• [TASK DESCRIPTION]: Format the records from the line containing "Given: Click 确定" to the line containing "Looking at the", both included, as a JSON list of strings with one string per line and no blank lines. Leave the pictures out.

• [INPUT RECORDS]:
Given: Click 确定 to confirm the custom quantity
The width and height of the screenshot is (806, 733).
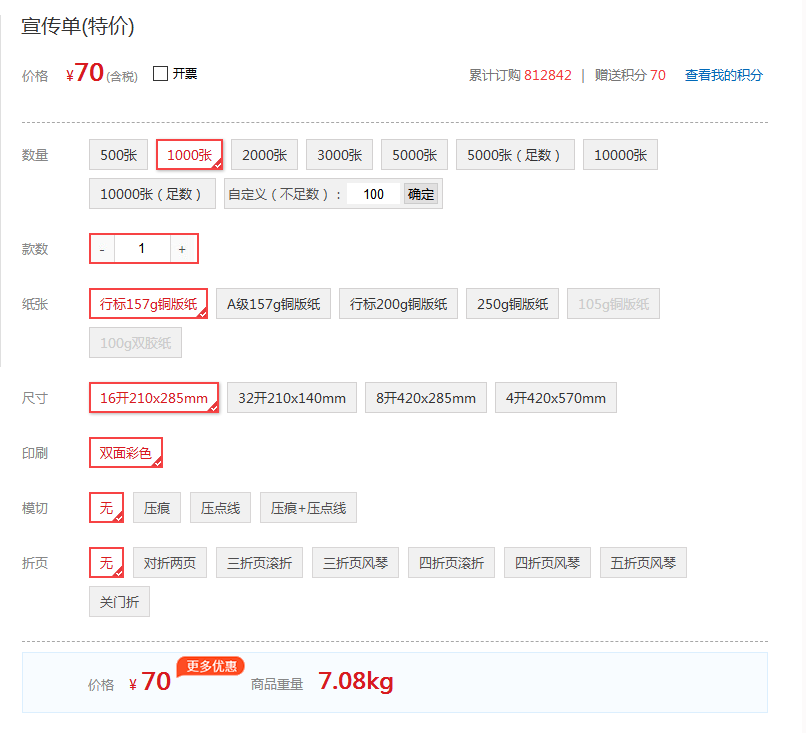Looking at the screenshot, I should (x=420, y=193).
---
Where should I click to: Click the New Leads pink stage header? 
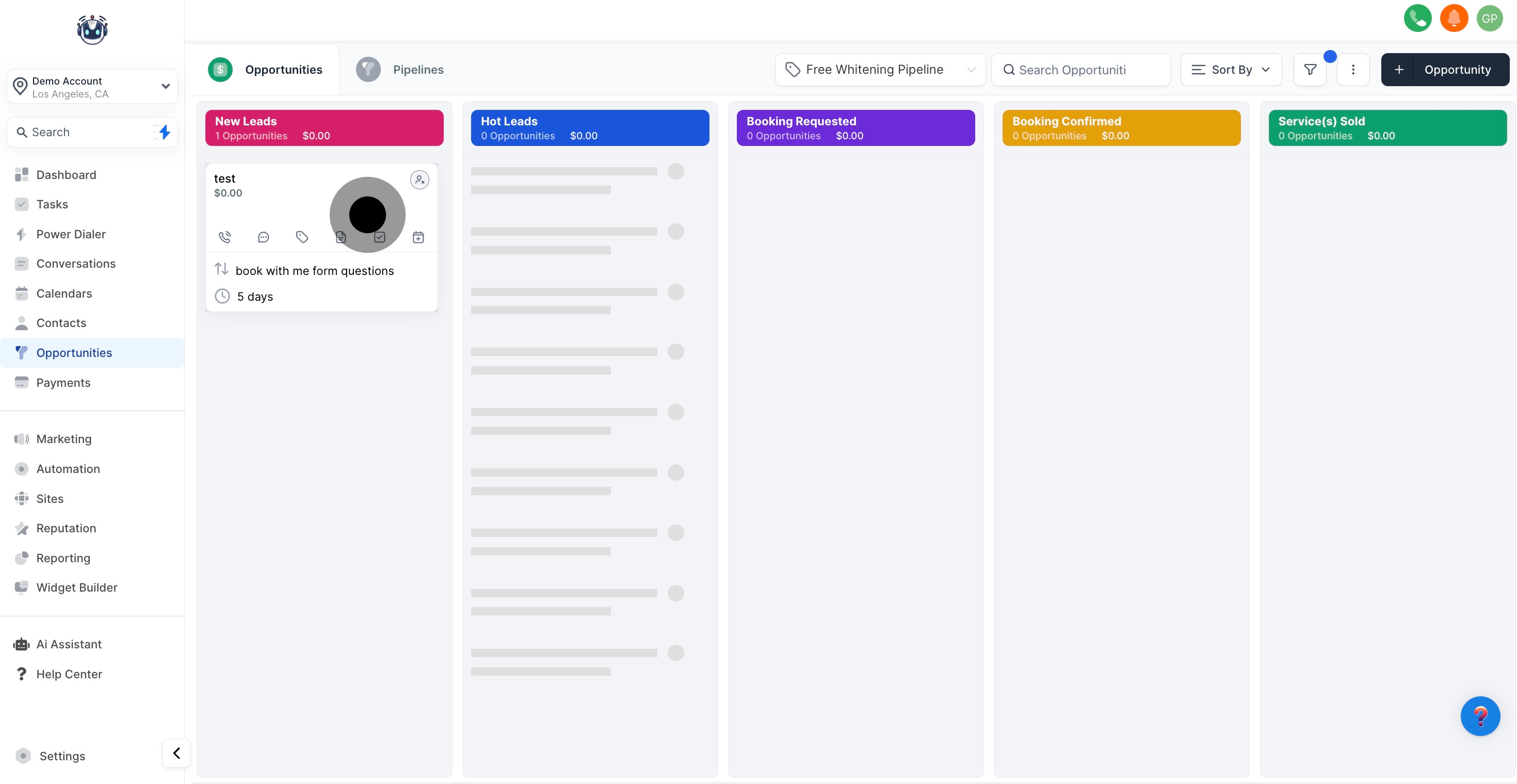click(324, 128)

• [EXERCISE OUTPUT]:
[
  "Given: Click 确定 to confirm the custom quantity",
  "The width and height of the screenshot is (806, 733).",
  "Looking at the screenshot, I should (x=420, y=193)."
]